As the men worked, Elise and I shared earbuds, listening to the same songs as beads of sweat welled up from improbable places on my body. Sweat ran down my sides, trickled down my legs and arms.

“I like this,” I said. “Who is it?”

“Katy Perry. You don’t know who Katy Perry is?”

“Yeah, I know her.”

“Name another song,” she said, staring at one of the younger guys. She scratched her shoulder and touched her hair, trying to get his attention.

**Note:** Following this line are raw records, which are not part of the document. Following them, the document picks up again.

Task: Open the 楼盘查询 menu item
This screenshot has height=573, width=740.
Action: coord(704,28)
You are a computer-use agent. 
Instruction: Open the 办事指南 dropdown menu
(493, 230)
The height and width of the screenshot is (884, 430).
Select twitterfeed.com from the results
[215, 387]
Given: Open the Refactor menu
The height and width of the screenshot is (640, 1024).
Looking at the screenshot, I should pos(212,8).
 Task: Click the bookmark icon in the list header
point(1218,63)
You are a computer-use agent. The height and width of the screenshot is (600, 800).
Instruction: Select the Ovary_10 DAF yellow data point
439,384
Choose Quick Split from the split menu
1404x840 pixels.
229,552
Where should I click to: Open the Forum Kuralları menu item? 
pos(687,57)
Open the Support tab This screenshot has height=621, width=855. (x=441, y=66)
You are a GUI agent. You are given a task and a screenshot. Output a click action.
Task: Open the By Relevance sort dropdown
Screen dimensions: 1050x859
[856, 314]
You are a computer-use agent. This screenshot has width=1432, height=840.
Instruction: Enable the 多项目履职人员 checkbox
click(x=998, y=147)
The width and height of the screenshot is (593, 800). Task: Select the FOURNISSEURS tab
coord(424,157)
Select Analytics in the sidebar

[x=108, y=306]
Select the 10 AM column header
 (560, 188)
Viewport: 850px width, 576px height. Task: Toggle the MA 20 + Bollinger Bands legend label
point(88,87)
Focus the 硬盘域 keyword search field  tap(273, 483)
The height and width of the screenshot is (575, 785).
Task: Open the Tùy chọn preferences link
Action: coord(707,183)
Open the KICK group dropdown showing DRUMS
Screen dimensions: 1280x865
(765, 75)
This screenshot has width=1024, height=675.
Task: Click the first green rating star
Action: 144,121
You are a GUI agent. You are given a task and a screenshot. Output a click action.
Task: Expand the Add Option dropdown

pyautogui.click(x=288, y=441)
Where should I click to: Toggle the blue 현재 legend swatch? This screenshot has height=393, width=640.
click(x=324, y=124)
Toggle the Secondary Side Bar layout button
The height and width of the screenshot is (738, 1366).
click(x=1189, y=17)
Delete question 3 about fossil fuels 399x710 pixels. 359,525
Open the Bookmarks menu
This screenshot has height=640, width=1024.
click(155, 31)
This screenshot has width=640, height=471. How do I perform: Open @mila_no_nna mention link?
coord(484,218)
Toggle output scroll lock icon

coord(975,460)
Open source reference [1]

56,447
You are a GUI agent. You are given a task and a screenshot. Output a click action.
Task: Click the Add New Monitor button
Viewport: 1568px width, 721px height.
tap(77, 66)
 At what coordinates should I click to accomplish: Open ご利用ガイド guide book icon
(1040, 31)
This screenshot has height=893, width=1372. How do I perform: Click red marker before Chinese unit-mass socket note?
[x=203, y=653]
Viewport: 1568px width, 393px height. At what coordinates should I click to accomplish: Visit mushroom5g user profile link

The older man let out a hacking cough and I jumped, my heart speeding up; any unexpected noise could startle me. My mother said it was because I read Stephen King novels before bed. She always had simple explanations like this, which made it hard for me to consider her advice. My favorite was Duma Key . I also liked It and The Tommyknockers . The books frightened me but it didn’t make me not want to read them. This seemed to imply something defective in my character. It was like the other things I did to make my life harder—eating too much when I knew I’d get a stomachache, drinking water when I had to pee and there was nowhere to use the bathroom.